Covid-19 vaccines have helped mitigate a major impact on job recovery. The agency’s specialists estimate that for every 14 people who complete the inoculation plan, a full-time job is created. This explains why the countries that have advanced the fastest in this process have registered a greater rate of improvement in their labor market.
In addition, progress in vaccination plans it has become a key element for the return to the offices. Until the beginning of October, the proportion of fully vaccinated people reached 34.5% in the world. However, when analyzing this data by income level of the countries, the advance is 59.8% in advanced nations and 1-6% in developing nations.
“The current trajectory of the labor markets is one stalled recovery, with the appearance of important downside risks, and a great divergence between developed and developing economies, ”said ILO Director General Guy Ryder. “It is dramatic that these trends are determined by inequality in the distribution of vaccines and fiscal capacity, and it is urgent to solve both aspects.”
By region, the greatest impact on job losses in 2021 will be recorded by the Arab States and the American continent, with annual falls in working hours of 6.17 and 5.5%, respectively. The least impact is projected in Europe and Central Asia, with a decrease of 3.12 percent.
Productivity gap on the rise
Another element highlighted by the ILO in its report has to do with the atypical increase in labor productivity globally. This is because those most affected by the lockdown measures that were undertaken last year to curb COVID-19 infections were the least productive companies and workers with the lowest wages.
In this way, in 2020, labor productivity per hour in the world increased more than double the long-term average value, to a 4.9% level —The average annual rate between 2005 and 2019 was 2.4%. “The incidence of the COVID-19 pandemic led to an unprecedented unstable evolution in the level of labor productivity on a global scale,” details the ILO.
This effect was not only atypical, but also increased the productivity gap between high- and low-income nations at their highest level in the past two decades.

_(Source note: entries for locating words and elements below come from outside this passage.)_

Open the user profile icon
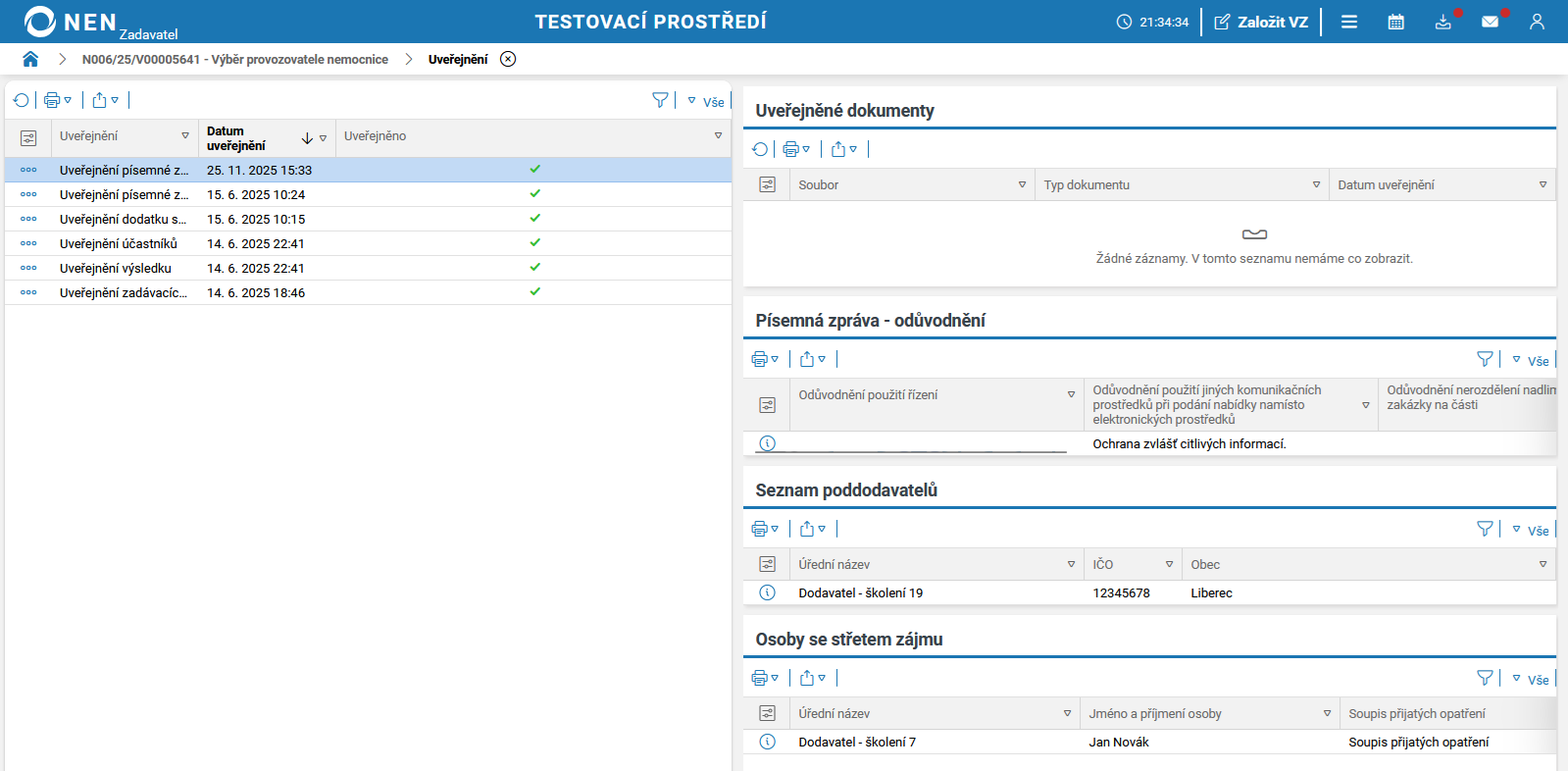Image resolution: width=1568 pixels, height=771 pixels. pos(1537,22)
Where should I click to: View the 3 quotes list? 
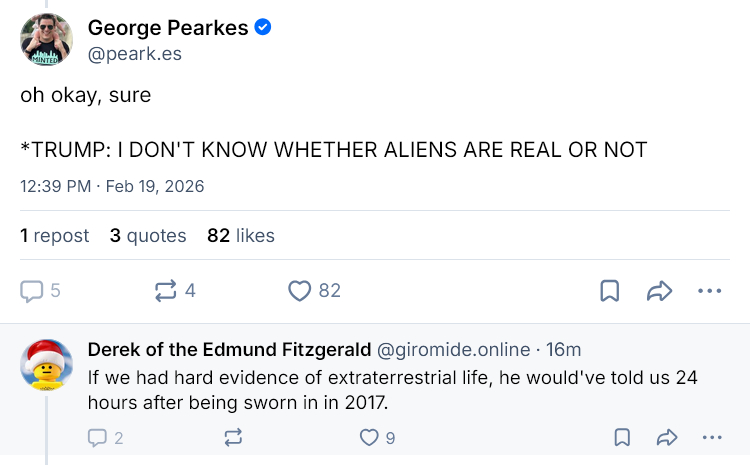(x=148, y=236)
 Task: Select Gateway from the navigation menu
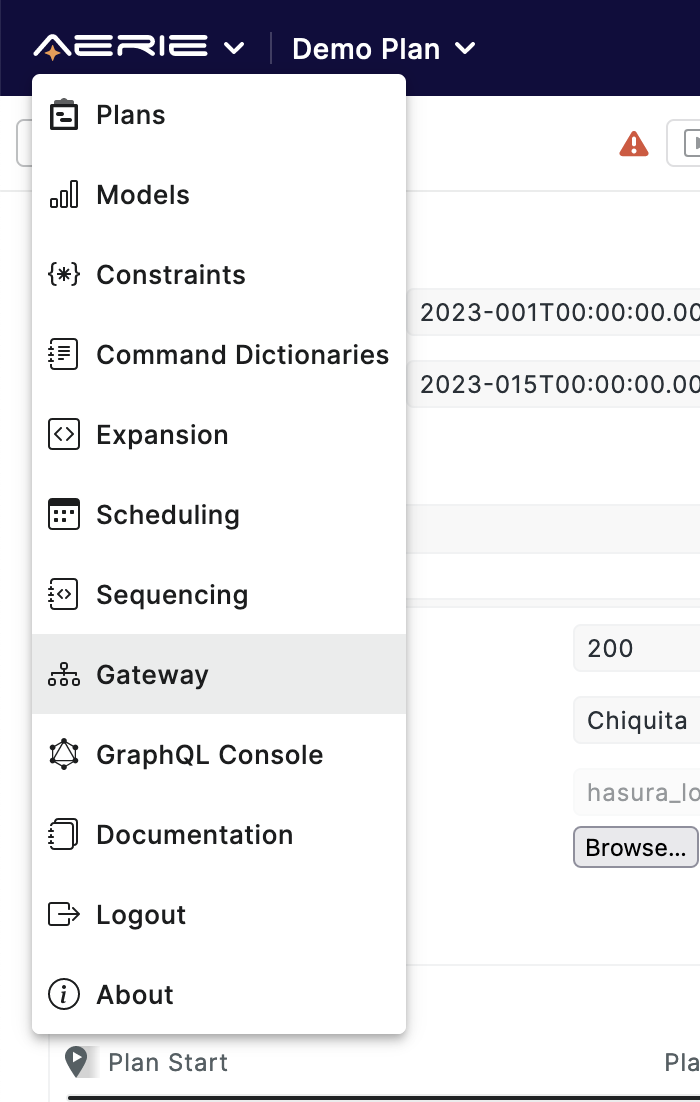click(x=152, y=674)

In 2020, the agency details, each worker in an advanced economy produced 17.5 times more, on average, than one in a developing economy. By 2021, this proportion is estimated to increase to a historical amount of 18, “the largest gap since 2005.”
In this context, the ILO recommends maintaining the support and encouragement programs for the preservation of jobs. For each point of the Gross Domestic Product (GDP) that the fiscal incentives for the productive apparatus are increased, the agency estimates, the number of working hours increases 0.3 percent.
“Although it is necessary to adequately plan the design and adaptation of the stimulus packages In order to achieve the most effective results possible in a rapidly evolving environment, premature removal of fiscal support could exacerbate adverse effects on the labor market or slow down job recovery. Experience shows the importance of maintaining strong incentives ”, points out the ILO.